Getters and setters are a style of programming where object properties are encapsulated as method calls, and the properties are made private or protected. Recently, PJE posted a comparison of Python and PJE where he said that "Getters and setters are evil". As a KISS sort of guy, I concurred. Jonathan then asked for clarification, asking:
Surely its a larger waste of time having to change $blah->field = 10; to $blah->setField(10); because 3 months down the line further functionality is required?
Here's my response:
Of course get/set are not evil. You have a choice, but my experience has not been positive. Maybe because my designs are lucky enough not to require this sort of refactoring (eg. ADOdb, in use by thousands of developers for 4+ years). Also as a general rule, I believe that properties should avoid side-effects.

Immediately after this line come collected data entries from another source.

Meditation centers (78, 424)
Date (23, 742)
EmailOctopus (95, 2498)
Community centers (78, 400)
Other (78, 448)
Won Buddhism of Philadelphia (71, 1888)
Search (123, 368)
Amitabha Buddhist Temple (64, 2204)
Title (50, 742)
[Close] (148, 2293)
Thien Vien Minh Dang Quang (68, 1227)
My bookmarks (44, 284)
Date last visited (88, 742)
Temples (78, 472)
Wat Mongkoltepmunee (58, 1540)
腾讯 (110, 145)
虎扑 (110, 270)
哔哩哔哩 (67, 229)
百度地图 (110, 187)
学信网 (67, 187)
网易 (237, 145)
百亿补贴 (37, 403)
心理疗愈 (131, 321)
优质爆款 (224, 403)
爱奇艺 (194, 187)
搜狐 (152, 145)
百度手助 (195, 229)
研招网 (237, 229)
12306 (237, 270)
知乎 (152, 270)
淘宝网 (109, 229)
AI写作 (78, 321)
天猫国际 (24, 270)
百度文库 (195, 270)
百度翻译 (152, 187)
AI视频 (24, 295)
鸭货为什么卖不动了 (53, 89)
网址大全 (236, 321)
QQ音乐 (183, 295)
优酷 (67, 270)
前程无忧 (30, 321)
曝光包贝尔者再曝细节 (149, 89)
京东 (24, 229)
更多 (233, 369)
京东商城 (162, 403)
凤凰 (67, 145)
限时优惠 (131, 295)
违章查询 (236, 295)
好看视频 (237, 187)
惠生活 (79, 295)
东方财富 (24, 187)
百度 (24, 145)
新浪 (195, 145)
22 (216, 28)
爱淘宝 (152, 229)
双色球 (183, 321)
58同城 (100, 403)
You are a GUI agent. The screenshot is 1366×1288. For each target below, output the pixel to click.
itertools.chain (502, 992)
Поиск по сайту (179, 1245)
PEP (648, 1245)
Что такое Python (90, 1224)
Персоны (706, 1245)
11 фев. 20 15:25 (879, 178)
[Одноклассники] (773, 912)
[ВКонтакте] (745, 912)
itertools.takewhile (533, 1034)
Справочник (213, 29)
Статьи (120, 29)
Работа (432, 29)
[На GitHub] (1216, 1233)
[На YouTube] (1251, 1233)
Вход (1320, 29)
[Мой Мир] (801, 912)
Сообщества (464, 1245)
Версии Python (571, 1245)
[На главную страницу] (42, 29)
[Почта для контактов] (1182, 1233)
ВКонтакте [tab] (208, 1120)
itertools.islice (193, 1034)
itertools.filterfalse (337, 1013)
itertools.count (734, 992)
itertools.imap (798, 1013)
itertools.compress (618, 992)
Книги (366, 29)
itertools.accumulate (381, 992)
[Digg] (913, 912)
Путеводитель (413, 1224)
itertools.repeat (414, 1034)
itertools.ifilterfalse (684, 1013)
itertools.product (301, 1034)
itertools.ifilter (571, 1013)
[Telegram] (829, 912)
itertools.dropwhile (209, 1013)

So I'm not impressed with the following example:
$blah->field = 10; to $blah->setField(10);
In over 20 years of programming, i have rarely found the above to be the case. 99% more likely is the realisation that you need to change and cope with more special cases that did not occur to the designer. E.g.
$this->field = 10 to
$this->ChangeFieldMode(10, $newCondition1, $newCondition2);
Setters/Getters cannot fix this type of refactoring which is the most common one i face; so to me set/get are a waste of time. For the last 1%, i have found multi-file search/replace in a good text editor sufficient, or PHP 5's new __get() and __set().
What do you think?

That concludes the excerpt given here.